The average American.
Most Americans, if you ask them, will say that they are just that.
The average American earning a middle class wage or maybe a little more, a little less.
We are a country that measures itself largely by its middle.
But who exactly is the average American?
This most mysterious and talked about person. How exactly is the average American, this most mysterious and talked about
person? How much does the average American earn? How does the average American family actually live?
I mean, we could talk facts and figures all day, but we have to say there's definitely
one American, one family really, that has kind of claimed that title for a while.

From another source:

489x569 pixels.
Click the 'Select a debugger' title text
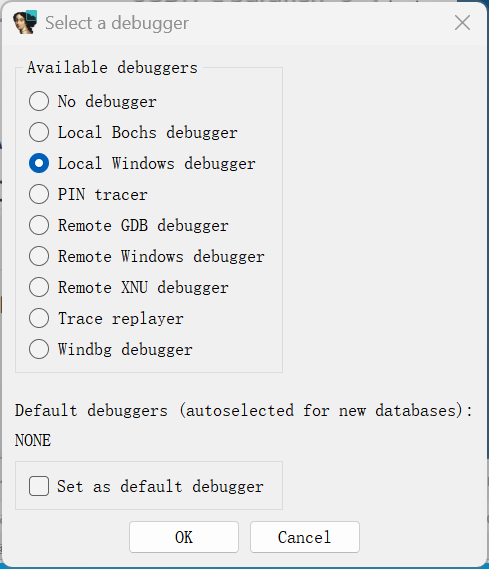(x=117, y=23)
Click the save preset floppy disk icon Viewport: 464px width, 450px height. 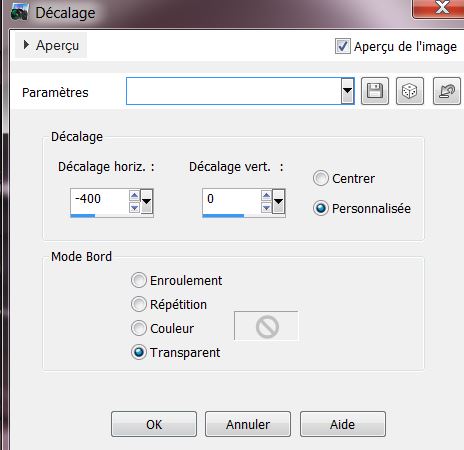pos(375,91)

They were, in fact, designed to be the definition of middle class.
Back in 1989, just over 30 years ago, the very first episode of The Simpsons aired on Fox. And
since then, The Simpsons have become an iconic American family. Kids, we're late for church.
Ready for inspection, Mom. Very nice, Maggie.
And Lisa, you look lovely.
The Simpsons had a lot to do with the way I understood the world
as a kid and as a teenager.
Growing up with The Simpsons, Danny Alexis Reiskamp
saw a lot of their family and community in the show.
I have an embarrassingly encyclopedic knowledge
of the first 10 or 11 seasons.
Are you serious? That's so awesome. Really? Yeah. Oh, I was obsessed with The Simpsons.
Dani is a freelance writer in Kalamazoo, Michigan, and they started to think about
The Simpsons and had this realization. The idea that you could have one breadwinner in a family
of five who had a high school education, working a union job at a power plant and buying a nice house in the suburbs and supporting a spouse and these three other kids.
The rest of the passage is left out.